Supplied text:
=== Begin Enclosure ===
Maremia Thu 05-Dec-19 18:50:09

Hi Inkcog, to get back to your question, which has been partially answered, and because you mentioned a cup of coffee, there are Social Bite cafes in some towns where you pay more than the cost of your drink, with the extra money going to pay for food for the next homeless person who comes in and asks.

Whitewavemark2 Thu 05-Dec-19 18:39:05

I found mine on the map and clicked on it.

growstuff Thu 05-Dec-19 18:37:44

For some reason my surgery isn't on the list.

growstuff Thu 05-Dec-19 18:33:55

Some bedtime reading for you Maizie (and anybody else):

archives.history.ac.uk/history-in-focus/Slavery/articles/emmer.html

growstuff Thu 05-Dec-19 18:21:23

You're right Maizie. The talk I attended stressed that very point. There are details of the recipients on the UCL site. Most of the money actually went to people who had never been anywhere near a plantation. People bought shares, which were effectively loans to the plantation owners, and the portfolios were often inherited. There were loads of annuitants and others who discovered they had just a few shares as part of their investments.

Whitewavemark2 Thu 05-Dec-19 18:09:36

This link shows the cuts to be made in individual areas.

My surgery is due to have cuts of £65000, which equates to a doctor or two nurses. The regional funding loss is eyewatering!

nhscuts.org.uk/

Whitewavemark2 Thu 05-Dec-19 17:41:28

OK - still think the principle stands though.

MaizieD Thu 05-Dec-19 17:31:11

My point was really that it wasn't just slave owners who benefited from compensation. The money was spread much wider.

Yes, it may have kept some put of debtors prison; I suspect they mostly stayed in the West Indies in supervisory roles with diminished status. I haven't researched that far...
=== End Enclosure ===
Dataset extract:
=== Begin Enclosure ===
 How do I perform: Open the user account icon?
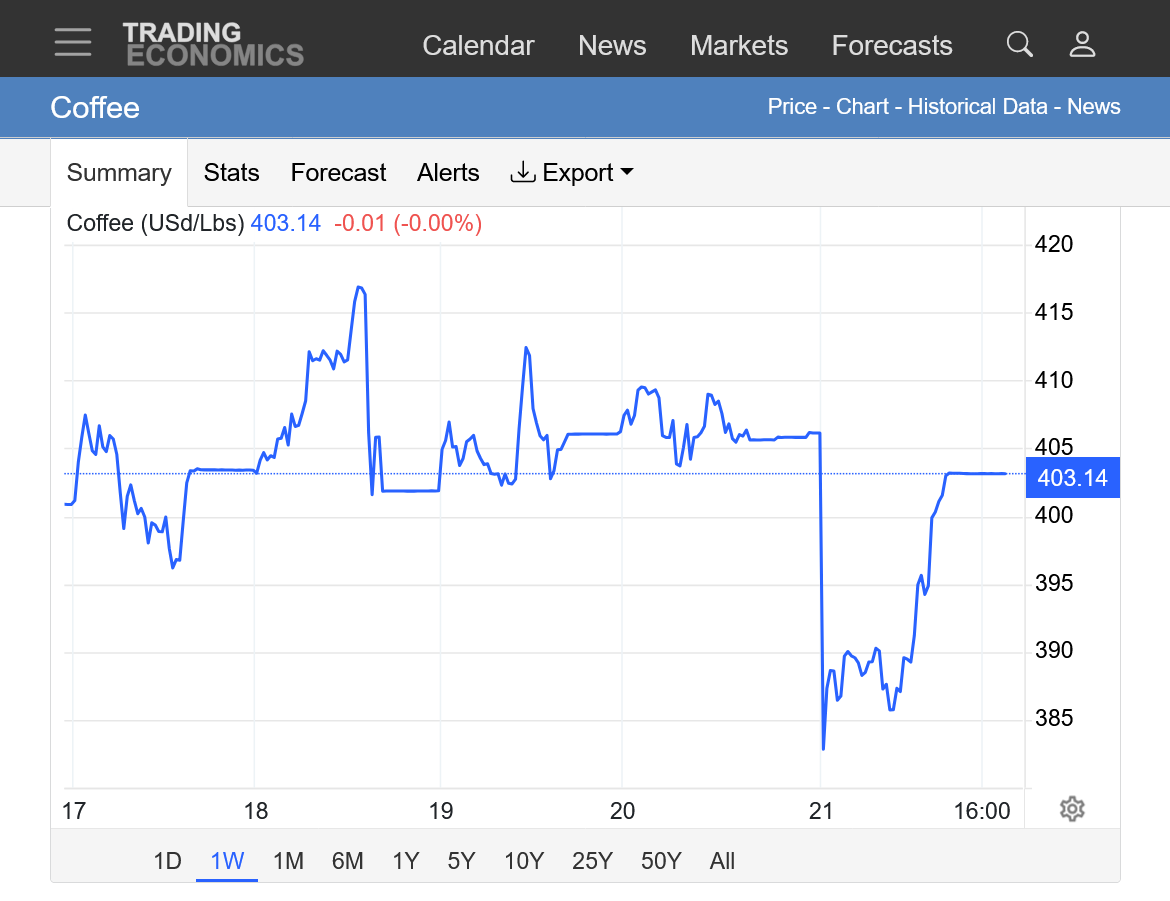pyautogui.click(x=1082, y=44)
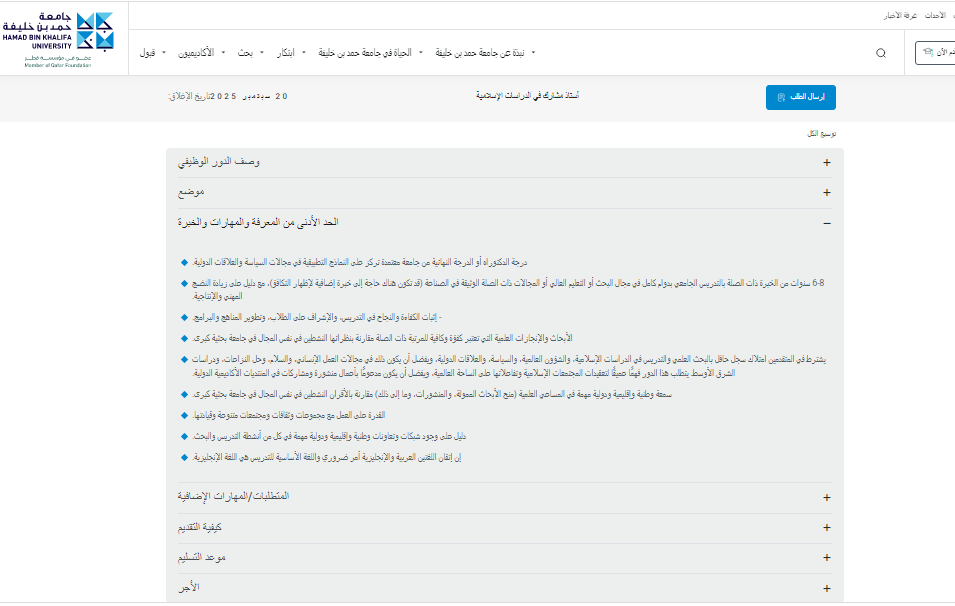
=== End Enclosure ===
Work instruction 1: Output everything in the forum thread from "growstuff Thu 05-Dec-19 18:33:55" down to "in individual areas.", copied exactly.
Work instruction 2:
Answer these questions about the forum thread:
(a) What cut is Whitewavemark2's surgery due to have, and what does it equate to?
(b) At Social Bite cafes, what does the extra money paid pay for?
(c) According to growstuff, what were the shares people bought effectively?
Work instruction 3: Write the next part of the forum thread, starting after its final post.
The listing after the forum thread is separate material, unrelated to the thread.

Exercise response 1:
growstuff Thu 05-Dec-19 18:33:55

Some bedtime reading for you Maizie (and anybody else):

archives.history.ac.uk/history-in-focus/Slavery/articles/emmer.html

growstuff Thu 05-Dec-19 18:21:23

You're right Maizie. The talk I attended stressed that very point. There are details of the recipients on the UCL site. Most of the money actually went to people who had never been anywhere near a plantation. People bought shares, which were effectively loans to the plantation owners, and the portfolios were often inherited. There were loads of annuitants and others who discovered they had just a few shares as part of their investments.

Whitewavemark2 Thu 05-Dec-19 18:09:36

This link shows the cuts to be made in individual areas.

Exercise response 2:
(a) A cut of £65000, which equates to a doctor or two nurses.
(b) Food for the next homeless person who comes in and asks.
(c) Loans to the plantation owners.

Exercise response 3:
Whitewavemark2 Thu 05-Dec-19 17:25:44

Must have helped keep them afloat and out of debtors prison though

MaizieD Thu 05-Dec-19 17:15:53

A lot of the slave compensation money wasn't paid to the slave 'owners' at all. The sugar trade was declining badly by the 1830s and many of the plantation owners were so heavily in debt that the 'compensation' payments went straight to their creditors. Who could have been people who'd never set foot in the West Indies or owned any property out there.

Just a bit of an aside...grin

Curlywhirly Thu 05-Dec-19 16:46:10

Apparently David Cameron's ancestors were slave owners and were in receipt of the compensation you refer to.

Whitewavemark2 Thu 05-Dec-19 15:33:59

Cheers grow

growstuff Thu 05-Dec-19 15:32:07

I guess tax payers were still paying in 2015 because they were still paying off government debt, but I think the people with an interest in slave ownership (whether as owners or shareholders) were paid off in 1833. Apparently, it was 40% of the Treasury's income that year, so would have had to take out a loan to pay.

growstuff Thu 05-Dec-19 15:28:07

Yes, you can go and have a cuppa. I wasn't disputing what you said. I was just curious about what you meant.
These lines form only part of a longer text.